#### AIM OF THE TASK
The required output is the line with "Image resolution: width=1568 pixels, height=742" and each line that follows it to the end of the entries below, copied exactly and with nothing added.

=== Begin Enclosure ===

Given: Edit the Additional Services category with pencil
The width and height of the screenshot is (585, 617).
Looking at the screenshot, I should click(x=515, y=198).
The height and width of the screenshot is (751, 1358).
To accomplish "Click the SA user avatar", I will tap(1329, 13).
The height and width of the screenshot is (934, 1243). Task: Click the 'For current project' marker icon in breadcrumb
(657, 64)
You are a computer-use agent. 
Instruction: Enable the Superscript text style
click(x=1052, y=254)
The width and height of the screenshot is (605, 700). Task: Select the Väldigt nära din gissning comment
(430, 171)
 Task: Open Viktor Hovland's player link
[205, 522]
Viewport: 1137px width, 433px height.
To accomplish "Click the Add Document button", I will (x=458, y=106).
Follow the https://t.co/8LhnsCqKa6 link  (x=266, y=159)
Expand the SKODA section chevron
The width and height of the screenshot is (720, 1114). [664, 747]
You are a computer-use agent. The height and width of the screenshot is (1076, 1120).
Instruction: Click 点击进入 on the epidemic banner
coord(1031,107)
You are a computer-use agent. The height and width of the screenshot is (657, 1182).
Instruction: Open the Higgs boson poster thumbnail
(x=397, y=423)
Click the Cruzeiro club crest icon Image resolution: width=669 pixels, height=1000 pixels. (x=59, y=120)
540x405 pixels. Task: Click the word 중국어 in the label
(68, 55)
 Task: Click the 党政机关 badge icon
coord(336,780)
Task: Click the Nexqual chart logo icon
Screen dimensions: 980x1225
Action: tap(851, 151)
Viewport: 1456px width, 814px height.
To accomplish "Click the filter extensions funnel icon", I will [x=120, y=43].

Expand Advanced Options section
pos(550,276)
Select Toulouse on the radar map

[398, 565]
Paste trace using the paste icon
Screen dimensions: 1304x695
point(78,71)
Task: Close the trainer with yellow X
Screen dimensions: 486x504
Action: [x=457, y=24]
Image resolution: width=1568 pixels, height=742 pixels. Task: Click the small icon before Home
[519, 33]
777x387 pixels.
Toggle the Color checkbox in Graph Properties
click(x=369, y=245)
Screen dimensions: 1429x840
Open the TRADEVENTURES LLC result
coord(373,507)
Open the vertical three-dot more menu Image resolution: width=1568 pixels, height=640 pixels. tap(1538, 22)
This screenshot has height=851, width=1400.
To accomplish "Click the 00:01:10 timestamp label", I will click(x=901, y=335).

=== End Enclosure ===

#### ANSWER SECTION
Image resolution: width=1568 pixels, height=742 pixels. Task: Click the small icon before Home
[519, 33]
777x387 pixels.
Toggle the Color checkbox in Graph Properties
click(x=369, y=245)
Screen dimensions: 1429x840
Open the TRADEVENTURES LLC result
coord(373,507)
Open the vertical three-dot more menu Image resolution: width=1568 pixels, height=640 pixels. tap(1538, 22)
This screenshot has height=851, width=1400.
To accomplish "Click the 00:01:10 timestamp label", I will click(x=901, y=335).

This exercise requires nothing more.